Reproduce the items verbatim, from the first line up to and including the line containing "coord(545,727)". Omit the pictures from your copy.

## [EXERCISE INPUT]
>>>
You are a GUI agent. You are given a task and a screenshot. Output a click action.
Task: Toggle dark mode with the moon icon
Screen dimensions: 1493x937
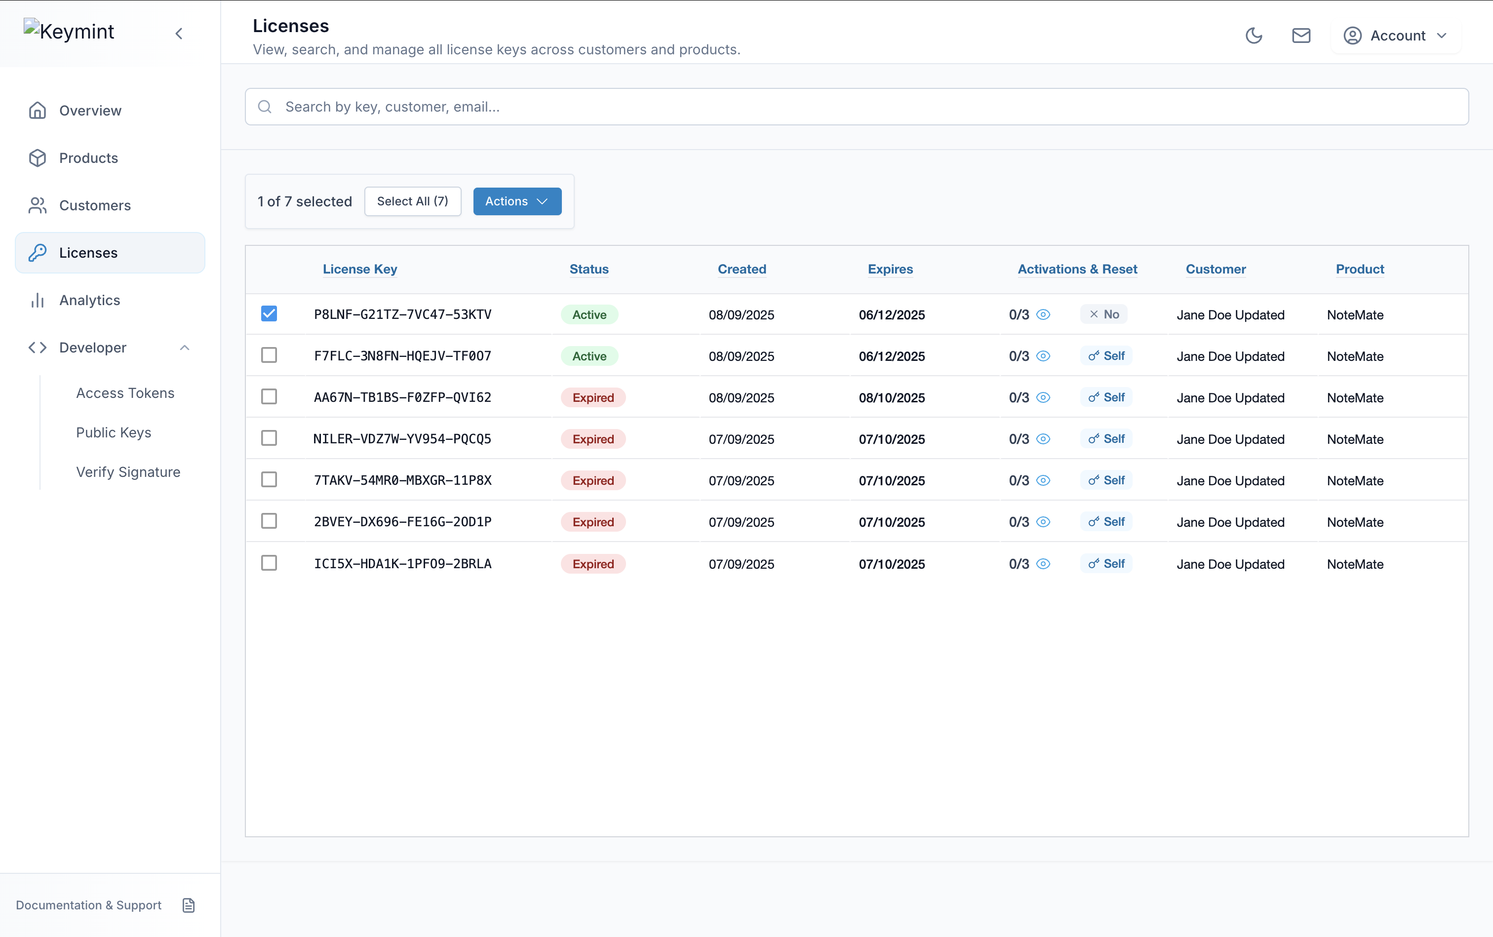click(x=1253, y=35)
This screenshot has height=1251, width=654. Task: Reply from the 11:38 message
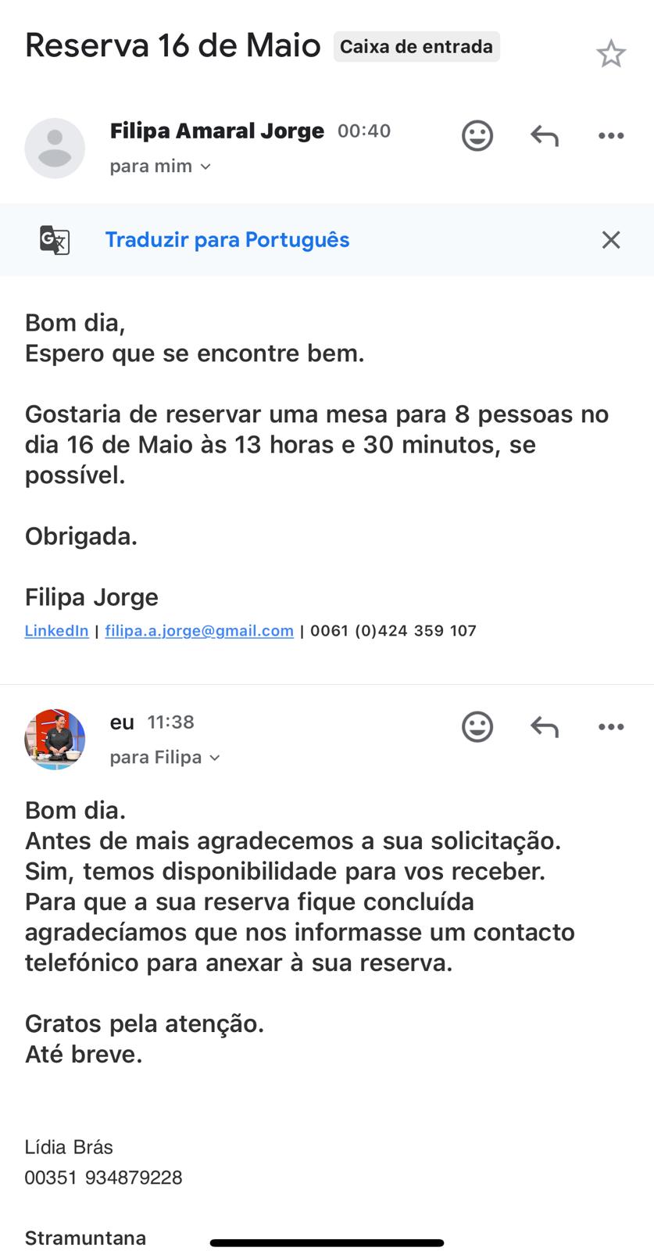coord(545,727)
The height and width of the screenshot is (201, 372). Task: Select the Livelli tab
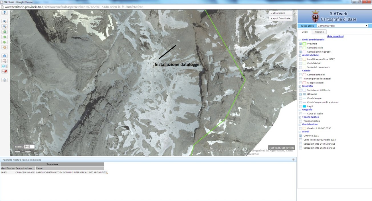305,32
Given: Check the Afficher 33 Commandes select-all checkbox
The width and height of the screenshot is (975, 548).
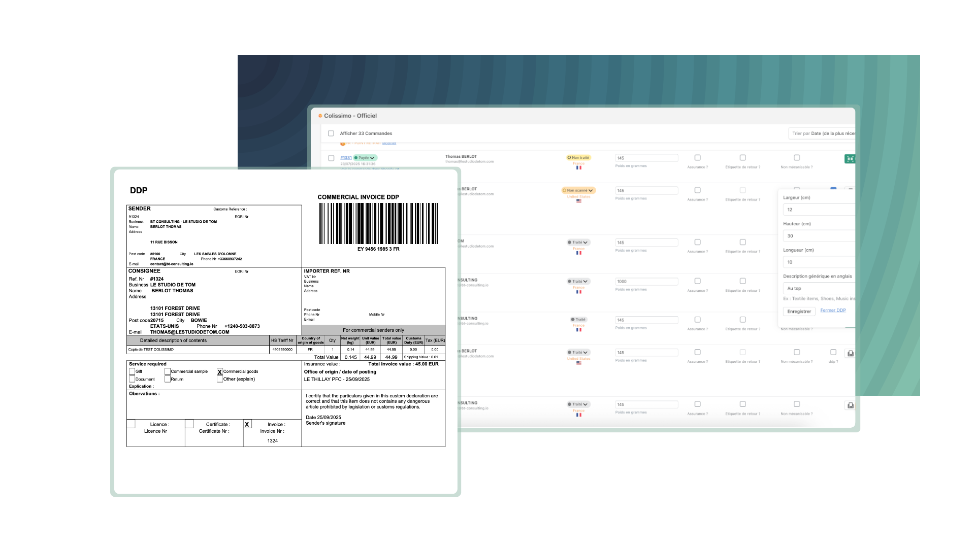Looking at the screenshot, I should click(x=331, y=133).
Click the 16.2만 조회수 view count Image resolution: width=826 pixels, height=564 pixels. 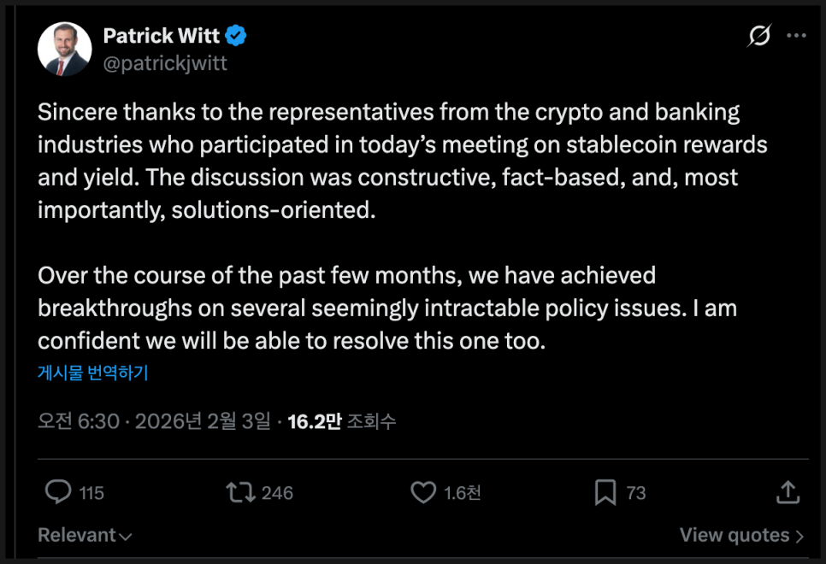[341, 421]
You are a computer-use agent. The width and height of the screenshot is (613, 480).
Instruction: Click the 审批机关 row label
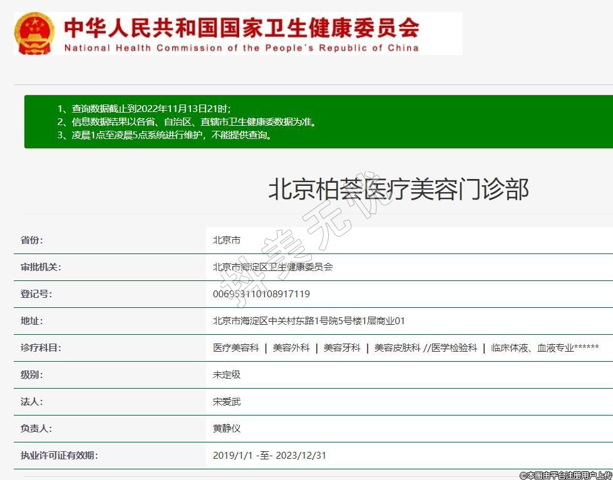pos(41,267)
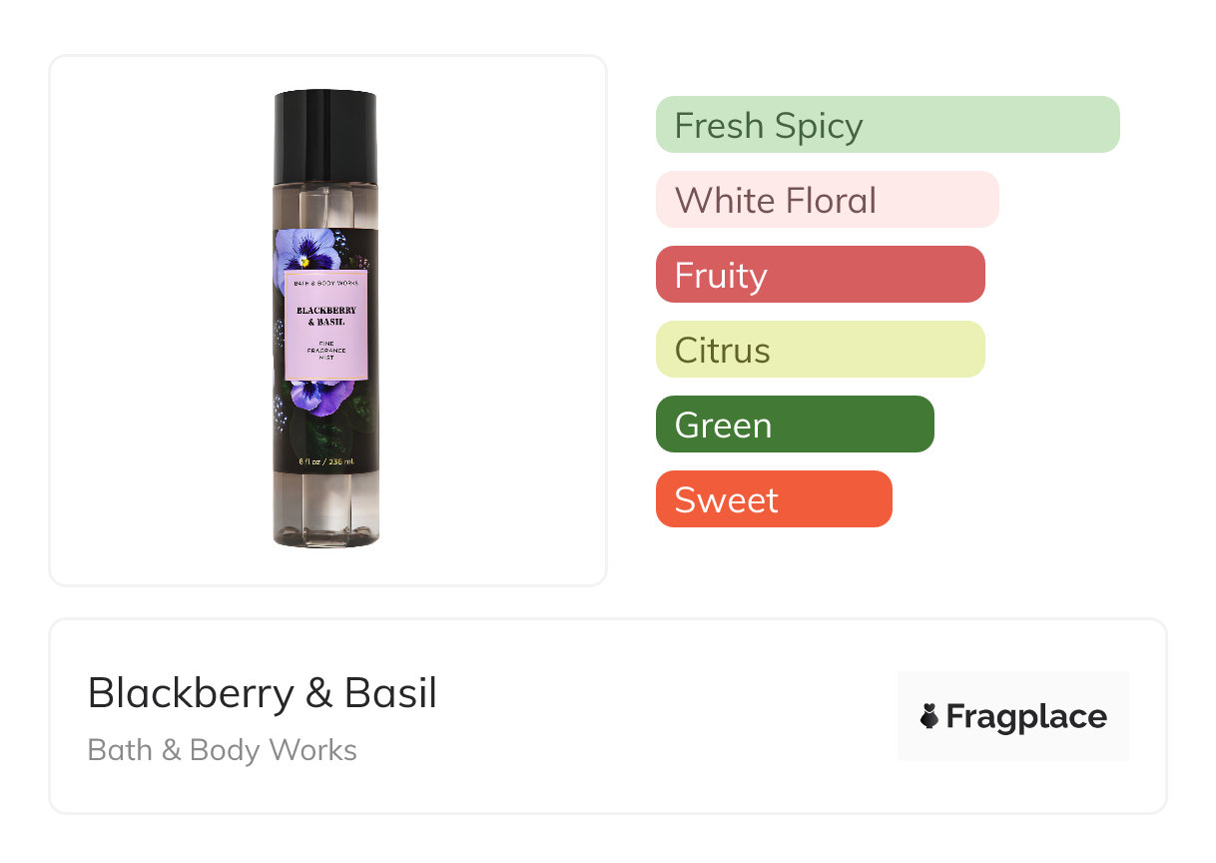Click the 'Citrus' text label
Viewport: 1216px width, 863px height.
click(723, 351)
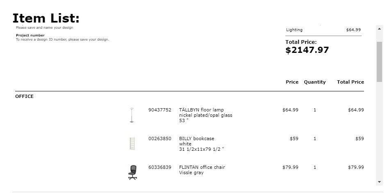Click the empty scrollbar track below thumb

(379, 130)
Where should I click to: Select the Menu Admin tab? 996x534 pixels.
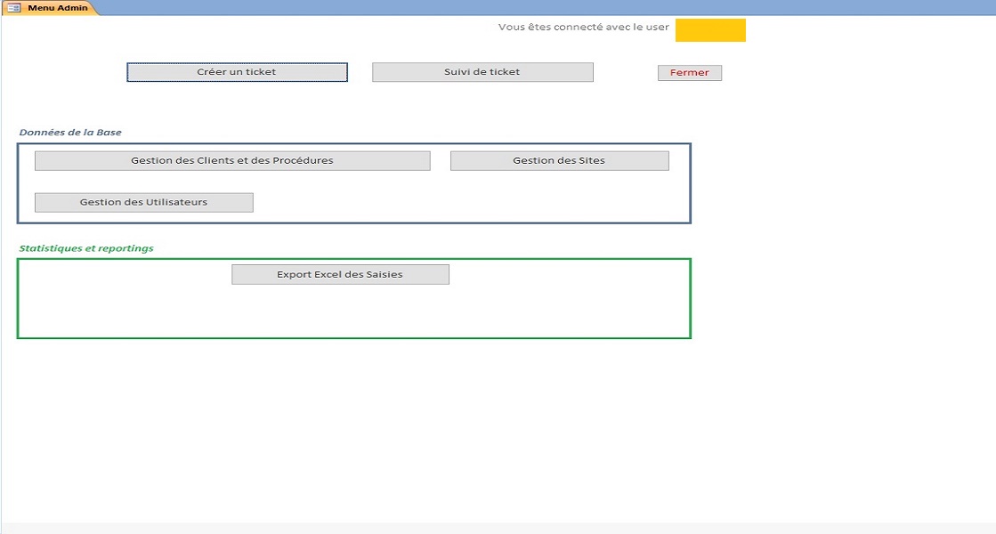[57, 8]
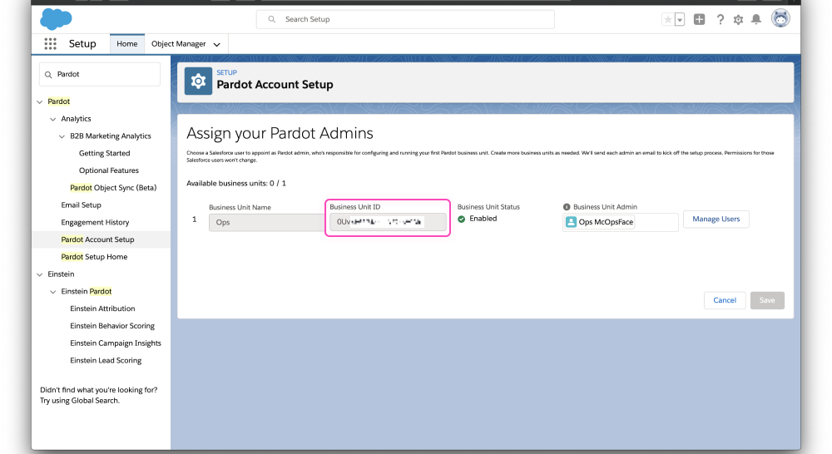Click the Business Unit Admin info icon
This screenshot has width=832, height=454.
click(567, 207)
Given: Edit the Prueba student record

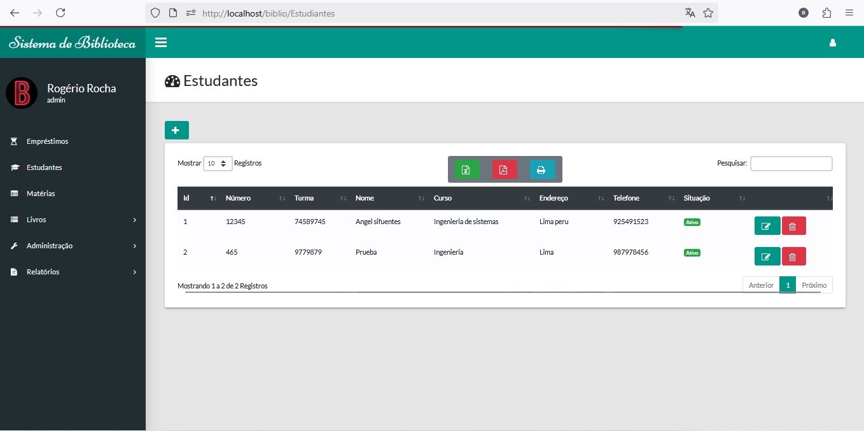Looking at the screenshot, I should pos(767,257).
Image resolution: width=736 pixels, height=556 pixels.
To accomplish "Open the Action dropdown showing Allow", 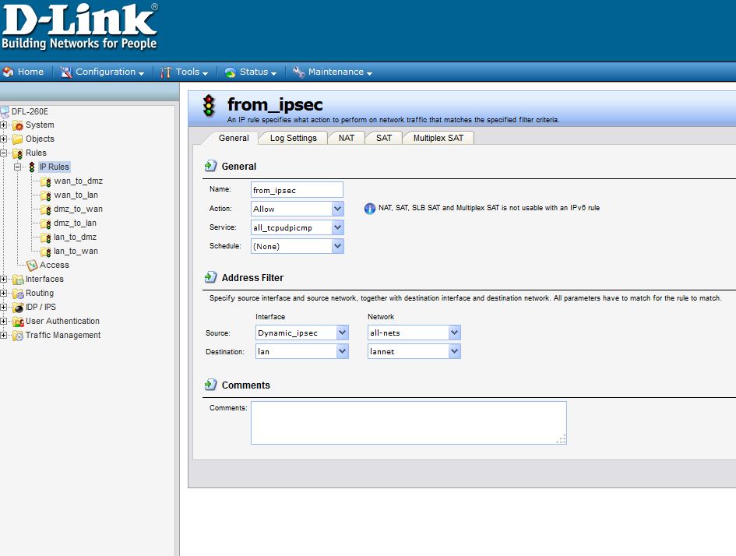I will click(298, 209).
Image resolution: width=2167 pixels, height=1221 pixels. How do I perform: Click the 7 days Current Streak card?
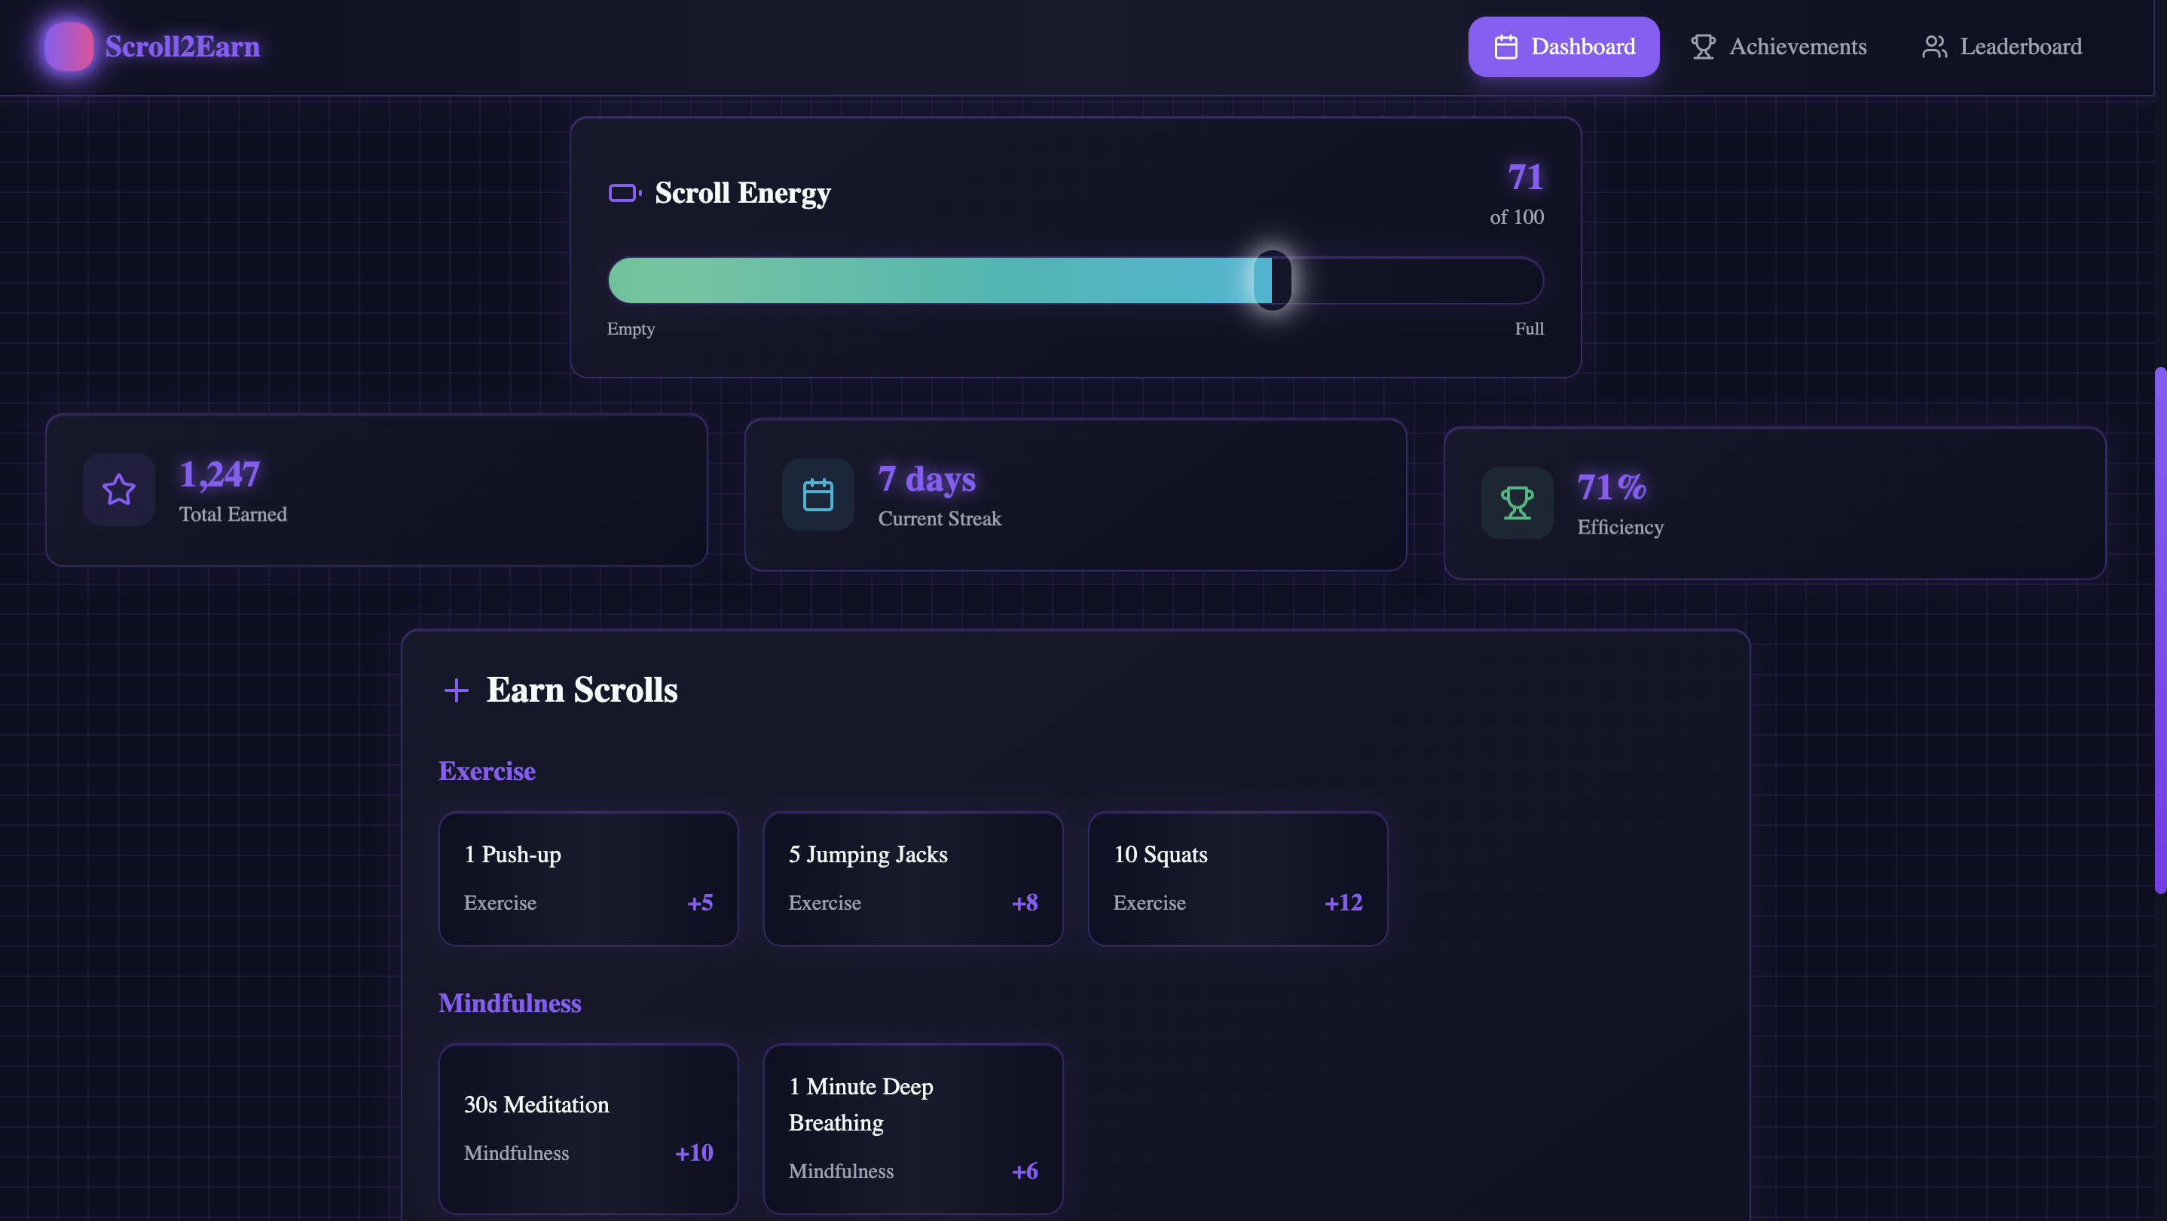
<<<
## [THE OUTPUT]
You are a GUI agent. You are given a task and a screenshot. Output a click action.
Task: Toggle dark mode with the moon icon
Screen dimensions: 1493x937
click(x=1253, y=35)
This screenshot has height=1251, width=654. Task: Reply from the 11:38 message
coord(545,727)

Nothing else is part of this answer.